Companies Using Compensation Consultants Pay CEOs More with No Shareholder Benefit
No wonder, according to a study released by The Corporate Library, which found that companies using consultants award their CEOs higher compensation and at levels that don’t relate to increased shareholder return.
In fact, those companies that disclosed the use of compensation consultants in filings with the Securities and Exchange Commission were found to have slightly less total shareholder return than those that did not disclose using such consultants. After a regression analysis, the result was a wash—shareholder returns were not found to be any better off for the use of the consultants.
Study author Alexandra Higgins admitted that the study’s results are far from proving that compensation consultants are part of the problem with rising CEO pay. However, she wrote that the findings indicate that such consultants do not increase the effectiveness of incentive plans.
“We did see some patterns,” Higgins says.
The study, which examined 2,583 company filings from February to May, found that 51 percent of the companies disclosed the name of their executive compensation consultant. Twenty-nine percent of those companies used Towers Perrin, 22 percent used Mercer and 19 percent Hewitt Associates. SEC rules now require companies to disclose which compensation consultant they use for executive pay.
Pearl Meyer, which was used by 8 percent of the reporting companies, was found to be the consultancy that led to the highest CEO base salary, at an average of almost 19 percent above median CEO salaries among peer companies. Towers Perrin, Mercer and Hewitt were the next in line for high CEO pay, coming in at roughly 17 percent, 15 percent and 15 percent above the median, respectively.
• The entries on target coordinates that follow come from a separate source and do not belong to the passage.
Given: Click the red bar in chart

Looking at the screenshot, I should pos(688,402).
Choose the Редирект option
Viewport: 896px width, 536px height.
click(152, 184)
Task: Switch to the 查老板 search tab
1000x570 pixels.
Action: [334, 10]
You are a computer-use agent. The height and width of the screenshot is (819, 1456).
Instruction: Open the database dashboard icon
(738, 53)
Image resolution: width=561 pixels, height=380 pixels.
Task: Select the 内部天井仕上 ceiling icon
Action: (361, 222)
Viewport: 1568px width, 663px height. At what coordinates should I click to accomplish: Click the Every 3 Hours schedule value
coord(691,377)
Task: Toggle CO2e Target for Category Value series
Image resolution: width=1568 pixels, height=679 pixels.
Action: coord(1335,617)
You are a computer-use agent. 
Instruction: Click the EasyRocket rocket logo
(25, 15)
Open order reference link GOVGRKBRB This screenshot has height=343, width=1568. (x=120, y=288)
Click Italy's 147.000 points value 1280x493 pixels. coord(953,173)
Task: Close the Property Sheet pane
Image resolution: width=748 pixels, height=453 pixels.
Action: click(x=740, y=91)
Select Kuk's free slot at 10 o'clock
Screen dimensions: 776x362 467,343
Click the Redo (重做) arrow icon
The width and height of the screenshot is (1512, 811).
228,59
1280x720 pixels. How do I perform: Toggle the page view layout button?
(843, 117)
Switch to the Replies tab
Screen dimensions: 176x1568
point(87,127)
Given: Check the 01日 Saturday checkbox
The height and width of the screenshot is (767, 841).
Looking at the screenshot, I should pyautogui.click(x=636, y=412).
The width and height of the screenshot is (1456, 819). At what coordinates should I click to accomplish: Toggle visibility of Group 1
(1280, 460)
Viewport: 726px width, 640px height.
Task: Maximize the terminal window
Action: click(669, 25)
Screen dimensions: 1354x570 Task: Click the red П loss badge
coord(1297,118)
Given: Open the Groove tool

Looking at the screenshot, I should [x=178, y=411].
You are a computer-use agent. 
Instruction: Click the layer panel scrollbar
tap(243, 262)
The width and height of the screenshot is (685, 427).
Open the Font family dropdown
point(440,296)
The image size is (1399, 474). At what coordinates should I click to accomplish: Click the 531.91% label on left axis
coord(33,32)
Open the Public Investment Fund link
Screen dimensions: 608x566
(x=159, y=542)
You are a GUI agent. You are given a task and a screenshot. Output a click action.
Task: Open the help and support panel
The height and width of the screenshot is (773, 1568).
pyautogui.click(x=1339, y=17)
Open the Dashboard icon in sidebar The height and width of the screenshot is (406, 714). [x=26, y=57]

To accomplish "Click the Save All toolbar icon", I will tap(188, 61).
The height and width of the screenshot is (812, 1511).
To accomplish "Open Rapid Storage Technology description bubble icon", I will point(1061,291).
Bonuses and equity awards to executives boomed among companies using consultants. For example, CEOs of companies that used Frederic W. Cook saw an average bonus pay of 194 percent of salary. Pearl Meyer was the leader in terms of favoring equity compensation, paying on average 198 percent of company targets for the maximum number of shares. Companies and compensation consultants set such targets for equity, but often pay more than those targets.
The leading consulting firms were not consistently at the top of compensation in all areas, though. Towers Perrin and Hewitt, both in the top three for doling out the highest base salaries, were among the bottom four firms for the value of stock options granted. That is likely due to philosophical differences among the consultants, in that some may see cash as a higher incentive while others think equity awards are better for execs, Higgins says.
Compensation consultants have come under fire from unions and shareholder groups. One of the most notable examples was Hewitt Associates, which was used by Wyeth and Verizon. After Verizon's unions challenged the company's compensation levels and the work done by Hewitt, as well as ties between the boards of Verizon and Wyeth, the telecom giant dumped the firm as its consultant in 2006 and Wyeth chose another consultant in April.
Rep. Henry Waxman (D-California), the feared chair of the House Oversight Committee, earlier this year began an investigation into the leading consulting companies over alleged conflicts of interest in setting executive pay. That investigation is still ongoing, sources say.